Some years ago, I complained to a senior police official about the inability of his force to ensure smooth flow of traffic. He looked me squarely in the eye and said: “I could have 5 million traffic cops on the streets but still you will not have order; our culture breeds chaos.” More recently another senior policeman stated that despite clear-eyed laws “we are told to encourage consensus even in the face of flagrant violations”. In other words “adjust”!
Yet civil society groups, the media, the business elite and intellectual set would have us believe that the system works but is subverted by corrupt businessmen, politicians and bureaucrats. The arguments are essentially messianic based on a belief that ascetic figures like Medha Patkar and Anna Hazare; brand ambassadors like Sachin Tendulkar and Amitabh Bachchan or seers like Sri Sri Ravi Shankar and Sathya Sai Baba can restore values and bring order into public life.
Messianic zeal in indian public affairs is the legacy of Mohandas Gandhi, who acquiesced to the title ‘Mahatma’ in his lifetime. He was indeed a great soul who challenged and ultimately defeated the British Raj. But the Mahatma had a lifelong problem with modernity. His book Hind Swaraj, was a diatribe against modern culture, which he equated with westernisation. His retort on Western civilisation, (“I think it would be a good idea”) remains in my mind, the tipping point in his conversion from political strategist to Mahatma. With that flippant remark, Gandhi dismissed the Renaissance and the Enlightenment, which brought modernity and economic prosperity to the West. Gandhi’s view of the West still has acolytes in 21st century India.
That is one reason why economic prosperity is there for all to see in India today; but modernity, defined as civil values stemming from a concern for others, is a long way off.

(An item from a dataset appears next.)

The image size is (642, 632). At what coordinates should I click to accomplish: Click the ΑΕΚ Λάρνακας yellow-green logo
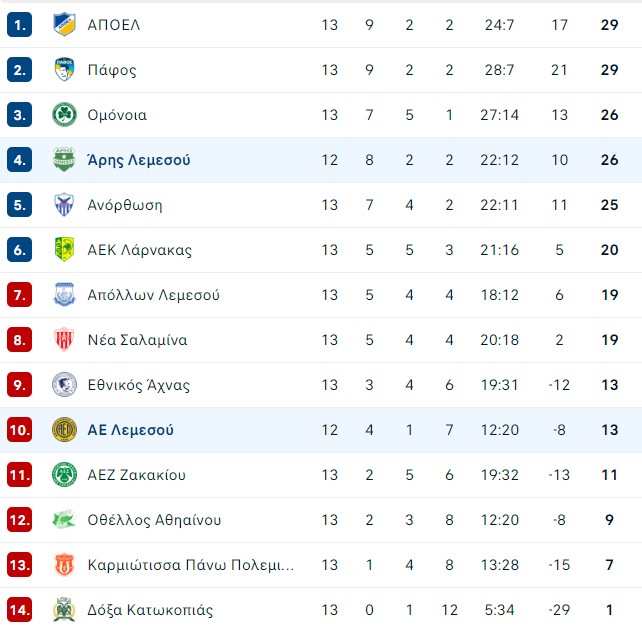click(x=64, y=250)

The key to India’s modernisation is education. Today, parents demand “good education” so their children can find steady, well-paid jobs in India and around the world. The system is geared to vocational, technical and management training; it does not provide a liberal arts perspective in which civility and socialisation is inculcated in students.
What’s more, parents fail to understand that “success” does not flow simply from being “well-educated”. Equally important is for children to be “well-bred”. This means that children should not just be knowledgeable and bright but also aware of their civic responsibilities: don’t drive like lunatics, don’t litter, don’t caterwaul, give thought to others and be courteous.
Above all, parents need to inculcate in their children pride in the neighbourhood, city, and nation (though not the stunted nationalism that the hindutva hordes propagate). Children can be well-educated through schools, but well-bred only through parents who hold the key to India’s modernity.